Major averages moved higher yesterday on lower volume after the last two day drubbing. Damage done to leading stocks is pronounced and is reminiscent of prior market corrections where an initial 1-2% pullback over a couple of days in the major averages would lead to much deeper damage among leading stocks. Earlier this year, initial damage was considerable and led to the deepest corrections among leading stocks since QE began in full measure in January 2013. That said, with an imminent changing of the QE guard on the horizon, this initial damage could worsen in at least the short run, and with futures down sharply this morning as reality bubbles back up to the surface in Europe, this is starting to play out in real time.
So while markets kept calm yesterday after the minutes from the June FOMC meeting were released, the level of complacency was a red flag, and today, markets seem to be having second thoughts. Within those minutes were Fed concerns about the low volatility complacency seen in the markets as they continued to reach new highs over the past few weeks implying that investors aren’t factoring in a more hawkish central-bank approach.
Assuming the economic recovery goes as planned, the Fed will end its bond-buying program in October. That said, the Fed has said it will keep rates near zero for a "considerable time" which implies some form of market manipulation.
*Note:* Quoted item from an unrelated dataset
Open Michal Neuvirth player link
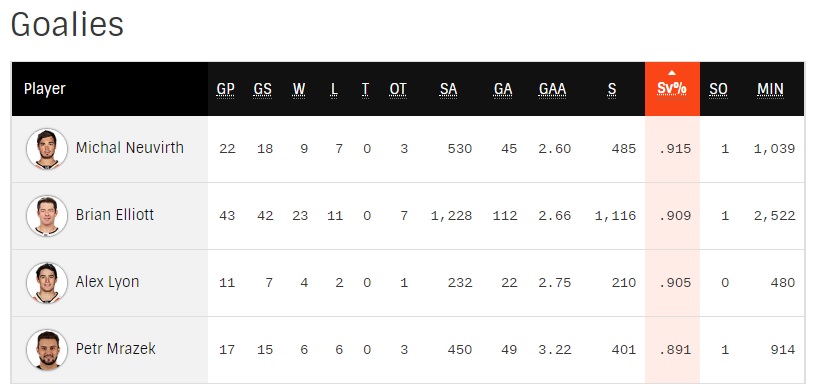The width and height of the screenshot is (817, 390). pos(130,148)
While the market expects interest rates to be kept low well into 2015, Pimco's Bill Gross, manager of the largest bond fund in the world, has said he expects low rates well into 2016 due to a lackluster economic recovery.
So given this, the long term uptrend could remain intact, but a correction of the magnitude seem earlier this year is entirely possible. Complacency is also observed by the latest survey of Investors Intelligence newsletter writers which showed a rise in bullish sentiment to 60.6% from 57.6% last week. The bulls-bears spread stands at 45.4% which is the highest so far this year. Such complacent bullishness can act as a contrarian signal.
It is best to keep stops tight in such an environment. Selling and moving to the safety of the sidelines or establishing short position in logical areas can also be prudent.
Given all of the the above, the Market Direction Model and UVXY Model are both heading to cash this morning. UVXY's latest signal reaped huge gains, and as we have stated before, one can take profits when certain percentages are reached, while trading around a core position.